The Spark

the Voice of
The Communist League of Revolutionary Workers–Internationalist

“The emancipation of the working class will only be achieved by the working class itself.”
— Karl Marx

EDITORIAL
Bush’s War on Terrorism:
Creating More Terrorists

Mar 18, 2002

Marking the six-month anniversary of September 11, Bush declared that the U.S. is winning the “war on terrorism” in Afghanistan and that it is preparing to step up this war to other countries: among them, the Philippines, Yemen, Georgia (formerly part of the Soviet Union) and, implicitly, Iraq.

Whatever is happening in Afghanistan–and it’s certainly not the crushing victory that Bush has been proclaiming ever since December 11–it is not essentially a war against “terrorists.”

It is first of all a U.S. bombing war on the people of Afghanistan. Bush, himself, in describing the recent battle in the Shah-i-Kot Mountains, announced that hundreds of al Qaeda terrorists had been killed. In fact, only three bodies have been found from that battle although hundreds were killed in that campaign–in the “mistaken” bombing of two villages, which completely wiped them out.

What’s going on in Afghanistan is also fighting between different warlords based on different ethnic groups–fighting which holds the promise of another bloodbath like that in the former Yugoslavia when it broke apart. Those warlords are today’s “good guys,” according to the current U.S. script–just as Osama bin Laden was himself once one of the “good guys” of U.S. foreign policy. And they are just as bloody and disgusting as Osama bin Laden ever was.

This U.S. war against the people of Afghanistan may wipe out a few al Qaeda. It may even interfere with its network. But this war is hardly protecting the U.S. from further terrorist attacks. Just the opposite.

In countries throughout Asia, the Middle East and Africa, people watch with horror and disgust at what the U.S., with all its military might, is doing to the impoverished and already desperate people of Afghanistan. Out of these enormous populations can spring the next group of terrorists. If there has been a sudden growth of terrorists in the Philippines and Indonesia–as Bush says there is–this is in great measure a response to the picture Bush has painted of this country. Bush’s U.S. is the bully of the world.

For years, Israel, with enormous U.S. support, has counted on being able to use its military might against the Palestinians to dominate the area of the Middle East. Its leaders have tried to convince the Israeli people that they can be safe doing this. The current situation proves how much of a lie that is. The military actions and repression carried on by the Israeli army simply created the preconditions for the current bloody situation.

On the scale of the world, the U.S. plays the same role that Israel plays in the Middle East. Of course, the magnitude of the problem is different. The U.S. has more protection provided by the oceans. It is larger, with more military force. But it also creates a reserve of terrorists around the whole world, not just in one tiny population.
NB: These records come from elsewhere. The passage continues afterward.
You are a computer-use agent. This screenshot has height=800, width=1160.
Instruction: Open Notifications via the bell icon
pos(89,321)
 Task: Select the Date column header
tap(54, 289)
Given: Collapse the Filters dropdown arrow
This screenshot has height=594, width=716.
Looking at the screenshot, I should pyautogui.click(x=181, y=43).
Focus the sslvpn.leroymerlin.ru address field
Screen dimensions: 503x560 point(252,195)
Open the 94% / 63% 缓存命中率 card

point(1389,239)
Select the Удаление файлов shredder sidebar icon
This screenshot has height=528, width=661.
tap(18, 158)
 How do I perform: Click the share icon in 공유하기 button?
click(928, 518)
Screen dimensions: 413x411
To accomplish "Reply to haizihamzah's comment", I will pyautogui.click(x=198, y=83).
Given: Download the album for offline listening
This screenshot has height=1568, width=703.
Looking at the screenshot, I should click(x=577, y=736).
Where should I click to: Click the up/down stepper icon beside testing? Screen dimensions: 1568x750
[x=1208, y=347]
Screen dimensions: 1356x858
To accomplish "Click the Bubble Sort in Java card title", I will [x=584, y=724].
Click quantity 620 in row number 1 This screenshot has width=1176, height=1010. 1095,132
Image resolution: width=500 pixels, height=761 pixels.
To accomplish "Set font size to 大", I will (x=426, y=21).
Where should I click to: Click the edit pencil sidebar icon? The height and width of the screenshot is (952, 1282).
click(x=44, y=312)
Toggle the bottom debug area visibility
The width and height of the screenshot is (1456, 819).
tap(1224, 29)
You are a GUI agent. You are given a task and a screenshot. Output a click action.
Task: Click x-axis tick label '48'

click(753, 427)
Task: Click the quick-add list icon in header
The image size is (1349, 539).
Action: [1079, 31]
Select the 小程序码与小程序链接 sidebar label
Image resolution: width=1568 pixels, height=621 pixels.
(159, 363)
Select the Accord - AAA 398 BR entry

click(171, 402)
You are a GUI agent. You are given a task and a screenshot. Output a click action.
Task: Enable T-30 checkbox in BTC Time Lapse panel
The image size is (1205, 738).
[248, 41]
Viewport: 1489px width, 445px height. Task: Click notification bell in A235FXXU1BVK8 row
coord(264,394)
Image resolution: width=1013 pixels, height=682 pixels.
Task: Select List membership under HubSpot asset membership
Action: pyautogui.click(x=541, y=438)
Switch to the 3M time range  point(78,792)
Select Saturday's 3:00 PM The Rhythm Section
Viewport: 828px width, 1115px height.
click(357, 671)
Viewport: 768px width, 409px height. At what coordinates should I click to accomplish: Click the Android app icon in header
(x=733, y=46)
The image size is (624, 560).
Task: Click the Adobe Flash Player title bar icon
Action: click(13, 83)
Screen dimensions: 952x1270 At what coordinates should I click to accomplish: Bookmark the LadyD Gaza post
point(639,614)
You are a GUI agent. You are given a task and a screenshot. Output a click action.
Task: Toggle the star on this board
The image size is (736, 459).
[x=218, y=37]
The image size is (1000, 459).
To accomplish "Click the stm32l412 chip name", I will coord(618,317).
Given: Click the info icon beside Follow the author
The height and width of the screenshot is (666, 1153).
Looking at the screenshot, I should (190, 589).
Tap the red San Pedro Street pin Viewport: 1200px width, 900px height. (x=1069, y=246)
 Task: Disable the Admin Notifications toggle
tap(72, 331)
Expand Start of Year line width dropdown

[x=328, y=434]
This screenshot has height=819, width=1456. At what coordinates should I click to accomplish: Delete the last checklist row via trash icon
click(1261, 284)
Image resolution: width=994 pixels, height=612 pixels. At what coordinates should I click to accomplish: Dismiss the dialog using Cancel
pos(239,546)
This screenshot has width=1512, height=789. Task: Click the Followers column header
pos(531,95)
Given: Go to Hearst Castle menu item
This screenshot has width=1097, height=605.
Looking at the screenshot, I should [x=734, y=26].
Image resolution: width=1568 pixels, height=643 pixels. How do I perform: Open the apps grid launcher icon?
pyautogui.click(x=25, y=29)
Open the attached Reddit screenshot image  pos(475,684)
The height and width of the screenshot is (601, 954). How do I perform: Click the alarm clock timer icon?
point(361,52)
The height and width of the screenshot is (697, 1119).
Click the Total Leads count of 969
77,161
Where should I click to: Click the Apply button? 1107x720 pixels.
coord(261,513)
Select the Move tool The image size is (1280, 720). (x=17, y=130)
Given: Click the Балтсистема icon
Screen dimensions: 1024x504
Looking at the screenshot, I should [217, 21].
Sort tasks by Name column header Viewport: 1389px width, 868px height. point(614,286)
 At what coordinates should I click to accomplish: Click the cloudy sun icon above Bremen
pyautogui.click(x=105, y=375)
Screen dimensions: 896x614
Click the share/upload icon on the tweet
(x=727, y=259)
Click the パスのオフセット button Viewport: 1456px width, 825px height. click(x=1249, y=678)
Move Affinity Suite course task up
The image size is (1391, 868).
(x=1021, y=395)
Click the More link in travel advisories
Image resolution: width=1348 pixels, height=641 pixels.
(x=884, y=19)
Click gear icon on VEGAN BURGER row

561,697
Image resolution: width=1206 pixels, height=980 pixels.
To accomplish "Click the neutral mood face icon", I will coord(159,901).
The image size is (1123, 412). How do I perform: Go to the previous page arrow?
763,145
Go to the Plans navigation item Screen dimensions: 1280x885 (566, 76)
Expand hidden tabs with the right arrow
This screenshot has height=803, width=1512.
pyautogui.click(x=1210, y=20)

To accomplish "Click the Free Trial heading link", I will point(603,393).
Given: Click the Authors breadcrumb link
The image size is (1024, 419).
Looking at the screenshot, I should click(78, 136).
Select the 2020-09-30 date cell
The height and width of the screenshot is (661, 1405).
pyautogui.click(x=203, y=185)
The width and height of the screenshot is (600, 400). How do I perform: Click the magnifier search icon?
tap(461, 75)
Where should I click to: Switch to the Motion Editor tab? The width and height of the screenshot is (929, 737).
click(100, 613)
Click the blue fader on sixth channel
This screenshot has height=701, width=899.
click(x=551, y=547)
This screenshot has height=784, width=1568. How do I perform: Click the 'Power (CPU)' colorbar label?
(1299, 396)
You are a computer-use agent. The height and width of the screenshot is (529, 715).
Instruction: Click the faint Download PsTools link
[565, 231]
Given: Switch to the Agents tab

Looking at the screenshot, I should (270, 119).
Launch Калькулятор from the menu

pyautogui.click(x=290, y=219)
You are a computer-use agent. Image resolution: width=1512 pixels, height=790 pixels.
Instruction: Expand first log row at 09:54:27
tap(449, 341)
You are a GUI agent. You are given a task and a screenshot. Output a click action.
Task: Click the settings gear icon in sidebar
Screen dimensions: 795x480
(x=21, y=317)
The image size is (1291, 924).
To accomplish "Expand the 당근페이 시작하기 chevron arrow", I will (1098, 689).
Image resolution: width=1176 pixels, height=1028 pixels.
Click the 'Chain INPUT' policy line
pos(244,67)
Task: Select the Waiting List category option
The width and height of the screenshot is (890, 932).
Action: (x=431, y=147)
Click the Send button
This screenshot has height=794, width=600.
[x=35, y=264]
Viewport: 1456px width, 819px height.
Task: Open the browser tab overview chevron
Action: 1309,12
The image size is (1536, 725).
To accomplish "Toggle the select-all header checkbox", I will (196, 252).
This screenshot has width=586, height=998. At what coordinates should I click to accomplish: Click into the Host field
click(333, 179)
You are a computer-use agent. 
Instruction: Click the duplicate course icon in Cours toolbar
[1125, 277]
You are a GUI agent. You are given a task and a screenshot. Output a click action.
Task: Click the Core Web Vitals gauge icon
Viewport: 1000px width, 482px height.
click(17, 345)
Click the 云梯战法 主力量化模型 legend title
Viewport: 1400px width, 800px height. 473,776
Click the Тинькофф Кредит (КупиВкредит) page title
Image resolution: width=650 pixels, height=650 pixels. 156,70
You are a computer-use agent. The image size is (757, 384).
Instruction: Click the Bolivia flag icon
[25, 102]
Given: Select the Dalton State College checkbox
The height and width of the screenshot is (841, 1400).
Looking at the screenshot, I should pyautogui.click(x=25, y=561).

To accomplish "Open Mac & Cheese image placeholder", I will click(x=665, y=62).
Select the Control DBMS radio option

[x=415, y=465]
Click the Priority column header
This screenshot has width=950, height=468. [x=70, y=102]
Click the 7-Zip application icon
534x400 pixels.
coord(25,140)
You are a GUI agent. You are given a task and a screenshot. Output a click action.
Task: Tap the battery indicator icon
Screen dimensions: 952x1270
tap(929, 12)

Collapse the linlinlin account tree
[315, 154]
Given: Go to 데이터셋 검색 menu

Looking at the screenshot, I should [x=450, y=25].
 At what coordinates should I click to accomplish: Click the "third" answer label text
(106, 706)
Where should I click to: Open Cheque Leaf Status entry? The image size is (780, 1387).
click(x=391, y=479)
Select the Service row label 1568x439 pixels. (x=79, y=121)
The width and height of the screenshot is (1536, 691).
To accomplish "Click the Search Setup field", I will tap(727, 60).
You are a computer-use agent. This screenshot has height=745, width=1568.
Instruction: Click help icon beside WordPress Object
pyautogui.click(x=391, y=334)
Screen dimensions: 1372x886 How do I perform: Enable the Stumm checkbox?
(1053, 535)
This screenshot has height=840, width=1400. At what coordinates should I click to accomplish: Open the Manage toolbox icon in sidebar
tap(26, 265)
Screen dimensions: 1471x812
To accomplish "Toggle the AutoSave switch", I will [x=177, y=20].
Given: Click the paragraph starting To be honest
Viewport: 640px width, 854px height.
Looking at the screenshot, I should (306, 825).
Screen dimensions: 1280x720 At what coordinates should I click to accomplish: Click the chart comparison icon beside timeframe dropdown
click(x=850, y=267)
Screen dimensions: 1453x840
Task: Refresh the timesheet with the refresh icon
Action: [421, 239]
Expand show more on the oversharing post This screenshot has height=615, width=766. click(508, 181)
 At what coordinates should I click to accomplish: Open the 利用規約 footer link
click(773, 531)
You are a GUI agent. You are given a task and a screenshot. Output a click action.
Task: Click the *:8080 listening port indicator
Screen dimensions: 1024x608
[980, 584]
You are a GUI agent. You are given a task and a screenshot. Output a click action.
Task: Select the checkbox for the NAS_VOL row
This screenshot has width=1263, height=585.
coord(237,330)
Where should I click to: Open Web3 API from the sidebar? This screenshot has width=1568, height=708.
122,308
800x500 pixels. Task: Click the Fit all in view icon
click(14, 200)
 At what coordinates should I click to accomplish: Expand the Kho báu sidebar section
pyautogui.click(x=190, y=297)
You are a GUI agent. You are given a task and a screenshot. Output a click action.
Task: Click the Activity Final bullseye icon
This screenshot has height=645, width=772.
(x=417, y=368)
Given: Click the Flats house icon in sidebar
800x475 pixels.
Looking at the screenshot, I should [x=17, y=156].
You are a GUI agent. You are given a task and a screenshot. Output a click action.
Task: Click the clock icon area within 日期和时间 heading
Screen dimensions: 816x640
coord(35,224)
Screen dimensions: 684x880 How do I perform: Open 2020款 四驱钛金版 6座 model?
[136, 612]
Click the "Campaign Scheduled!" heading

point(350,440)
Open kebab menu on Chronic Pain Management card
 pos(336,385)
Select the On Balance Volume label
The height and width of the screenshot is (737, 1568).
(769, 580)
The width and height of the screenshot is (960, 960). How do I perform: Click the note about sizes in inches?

In the long run, there can be no permanent protection afforded to a people who agree to repress another people. And that is what the U.S. population is doing today–repressing another people, even if not very

many people are happy about this war.

During the war in Viet Nam, the people of the U.S. won respect from around the world, precisely because a significant part of the population did stand up to their own war-mongering government. And they did, by their actions, make it impossible for that government to carry out the much wider war it wanted to carry out. That opposition to the war extended to many of the troops, even under military discipline.

Today, the U.S. population has lost whatever credit that earlier generation won. It’s time to earn it back.